Caiçaras de São Sebastião, 1999 – Foto de Nicia Guerriero

Ela também lembra da “armadilha de galhos” que dá origem ao nome “caiçara”: “Quando subia o rio do Una, meu avô fazia um cerco, era um cerco de madeira. Eles veem o trajeto que o peixe faz para subir o rio na desova e o fazem, deixam só uma aberturinha. Aí, quando é época da tainha, fica um bocado presa, eles fecham o cerco e pegam a pesca.”

O conhecimento dos movimentos da maré é essencial aos pescadores, indicando lugares e horários mais propícios para o lançar das redes.

A forte interação entre a comunidade e seu ambiente também abrange uso de plantas – para fins alimentícios, medicinais e de construção. “Para fígado e estômago costumamos usar carqueja e boldo para fazer chá”, conta Valquiria. “Para picada de inseto e coceira, a gente compra madeira de barbatimão dos índios e coloca para conservar no álcool. Depois é só passar.” O entendimento caiçara sobre ervas medicinais é bastante vasto e objeto de inúmeras pesquisas. É comum também a utilização de insumos da floresta e do mangue – como tintas e madeiras.

Típico cerco de pesca – Imagem: quilombosdoribeira.org.br

Já o sistema de cultivo possui marcada influência indígena. Comumente chamada de coivara ou roça do toco, esta técnica tem caráter itinerante e consiste na derrubada e queima da mata para plantação, seguido de um período de descanso da terra – o pousio. Ao contrário do que possa parecer, a roça caiçara não se trata de uma agricultura primitiva, mas uma tecnologia aprimorada e desenvolvida frente às condições tropicais – apontada por pesquisas como um sistema de cultivo agrícola auto-sustentável.

A agricultura serve de complemento alimentar aos pescadores e seu principal produto é a farinha de mandioca – consumida em quase todas as refeições. Essa farinha, desde os tempos imemoriais, trata-se de um substituto ao pão europeu e, por esse motivo, é denominada de “pão dos trópicos”. Alguns dos demais produtos são: milho, cana, feijão, guandu e inhame.
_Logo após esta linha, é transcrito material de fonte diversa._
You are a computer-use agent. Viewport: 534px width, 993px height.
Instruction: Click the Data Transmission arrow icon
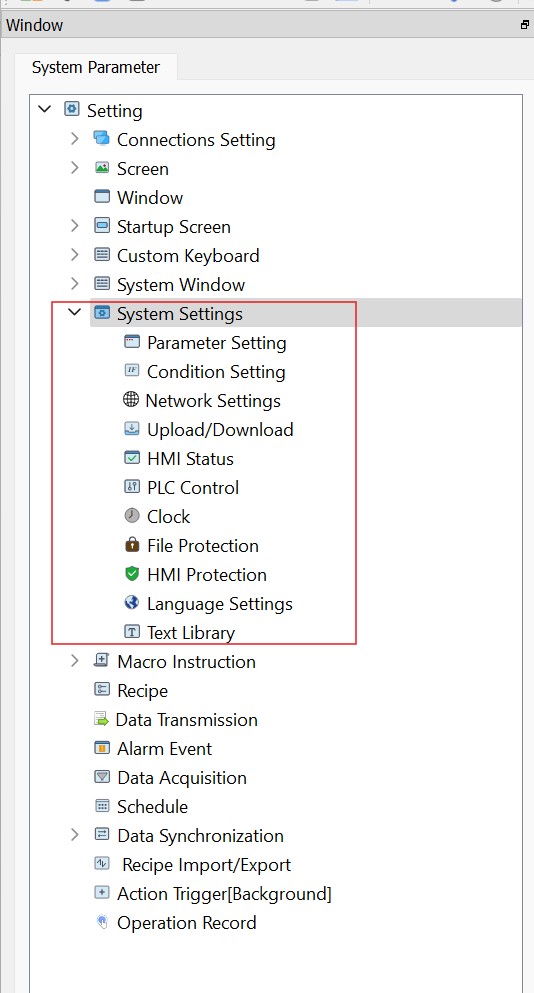(x=101, y=719)
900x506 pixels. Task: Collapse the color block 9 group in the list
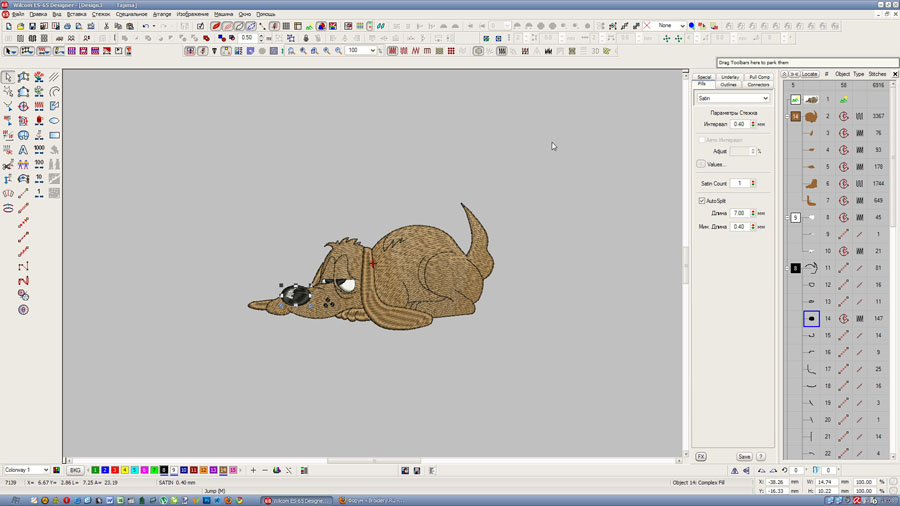pyautogui.click(x=787, y=217)
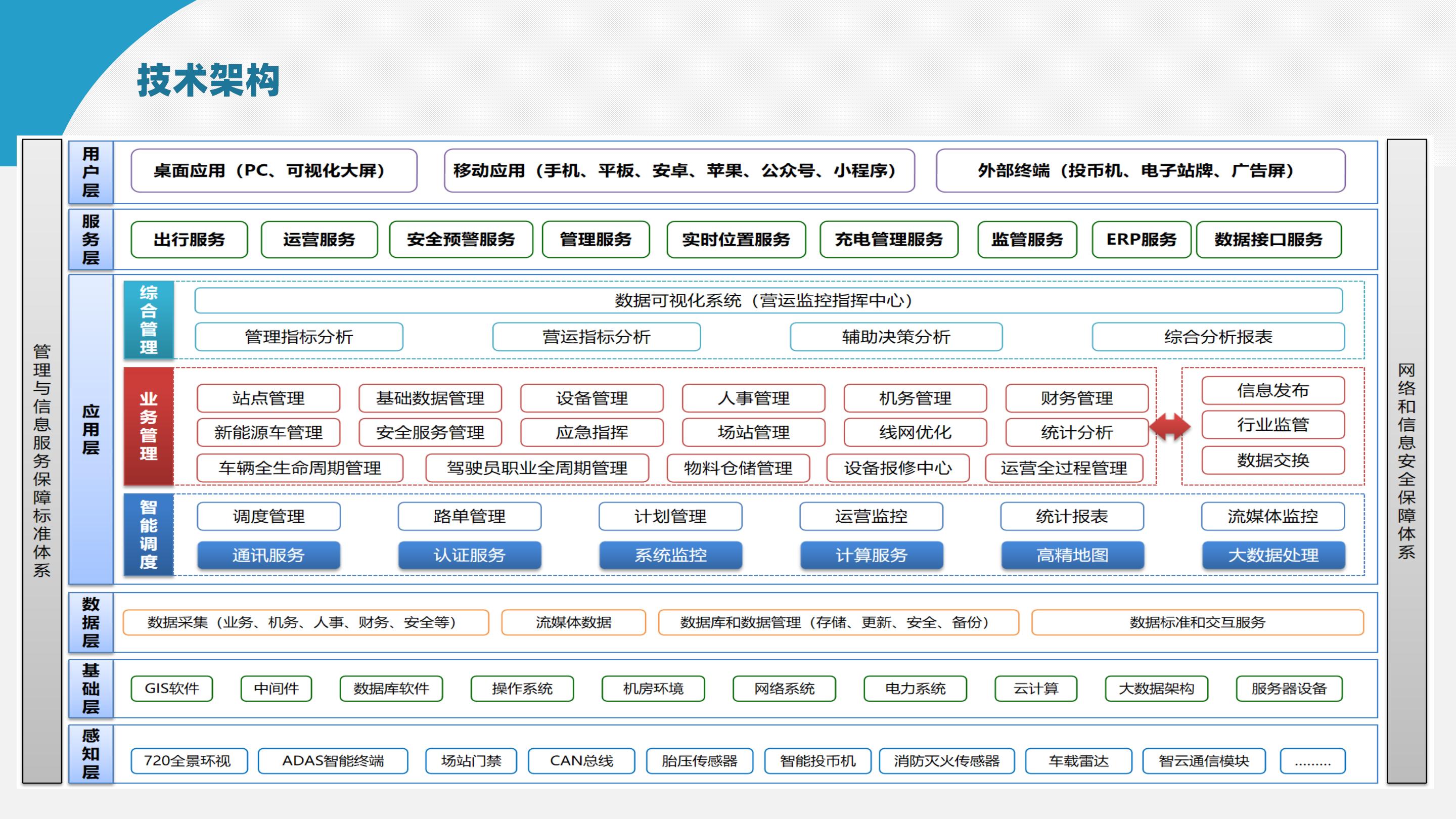Select the blue 高精地图 button
This screenshot has width=1456, height=819.
pyautogui.click(x=1072, y=555)
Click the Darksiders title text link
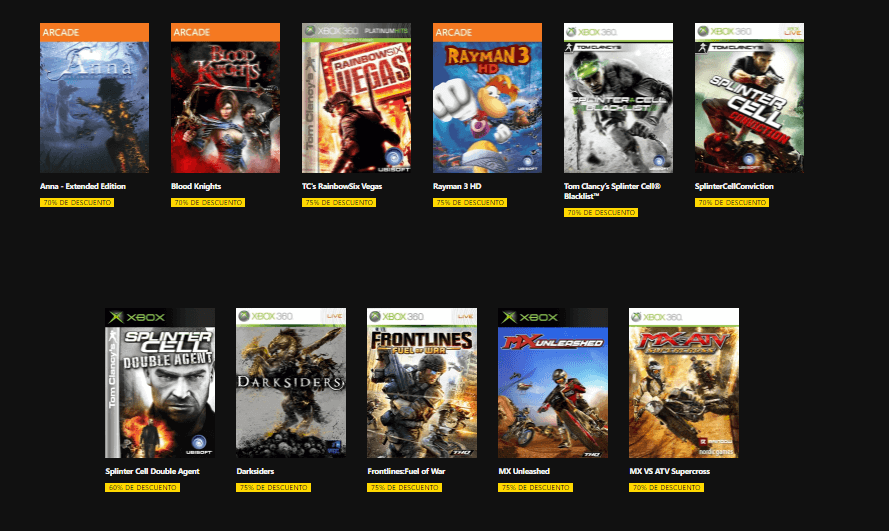Image resolution: width=889 pixels, height=531 pixels. [255, 471]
O calendário agrícola é marcado pelo “tempo quente” (outubro à abril) e “tempo frio” (maio à setembro). A estação agrícola tem início em fevereiro – com o plantio da mandioca. O feijão é plantado no tempo frio para ser colhido no tempo quente, enquanto o arroz é plantado no tempo quente para ser colhido no tempo frio.
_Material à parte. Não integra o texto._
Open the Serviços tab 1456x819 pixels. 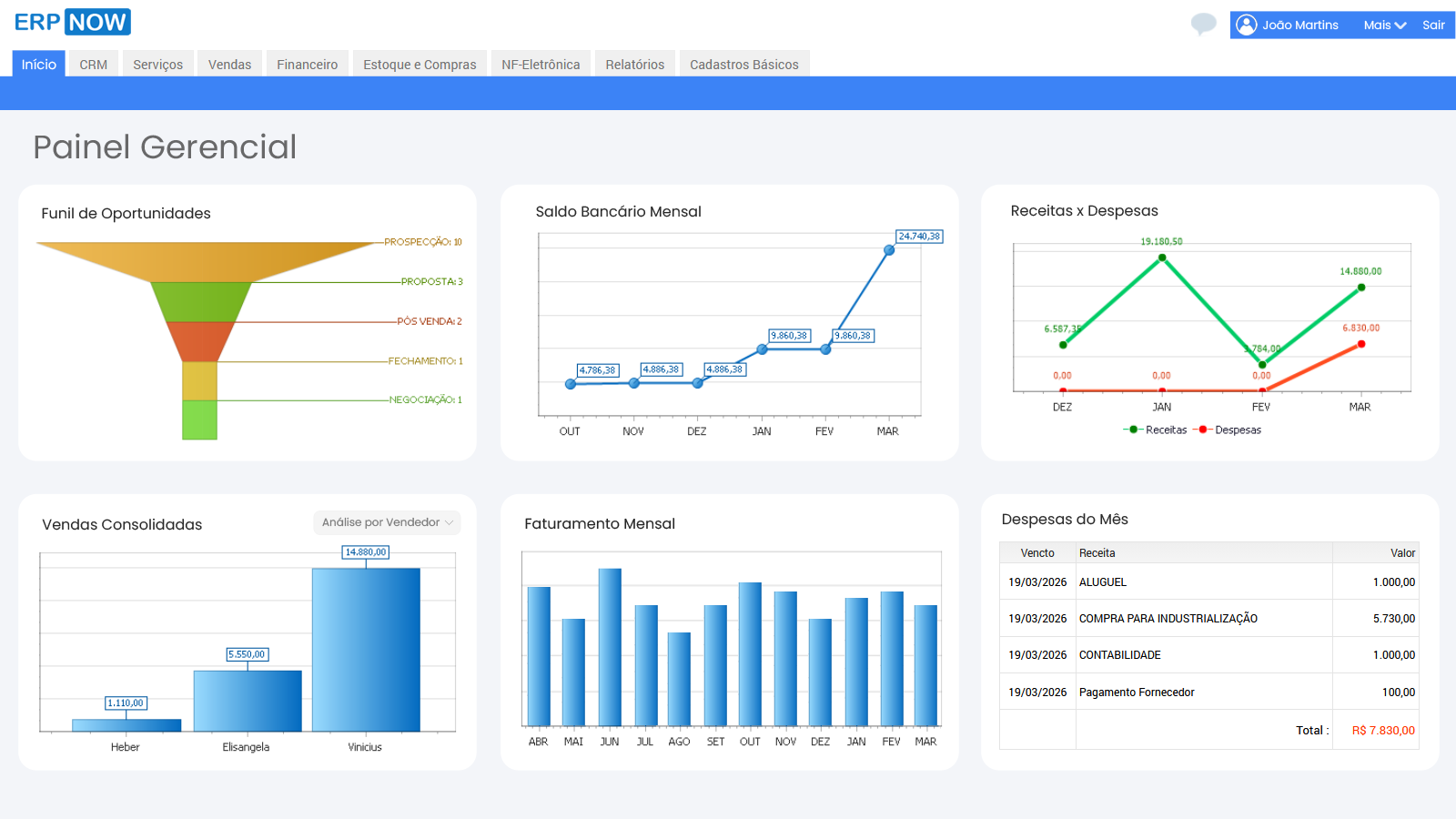(x=157, y=64)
Frequentemente, a colheita é realizada à base de cooperação entre as famílias da comunidade, no chamado mutirão: o dono da roça convida todos seus parentes e amigos para ajudar sua família em um longo dia de trabalho. Com o término do serviço, o “anfitrião” oferece como forma de pagamento a alimentação do dia e um baile de comemoração para todos os envolvidos se divertirem até o dia clarear – o chamado fandango. O baile de fandango não ocorre apenas como contribuição da colheita, mas também da confecção da farinha de mandioca, construção de casas e entre outras atividades que fosse necessária maior mão de obra.

Religião e festividades

Os caiçaras são um povo, originalmente, de religião católica – herança advinda do colonato português. “Do início da colonização do Brasil até o final do Império (1889) e a aprovação da primeira Constituição republicana (1890), Igreja Católica e Estado estiveram unidos. A religião oficial e única do Brasil era a católica” ressalta a professora Maria Luiza.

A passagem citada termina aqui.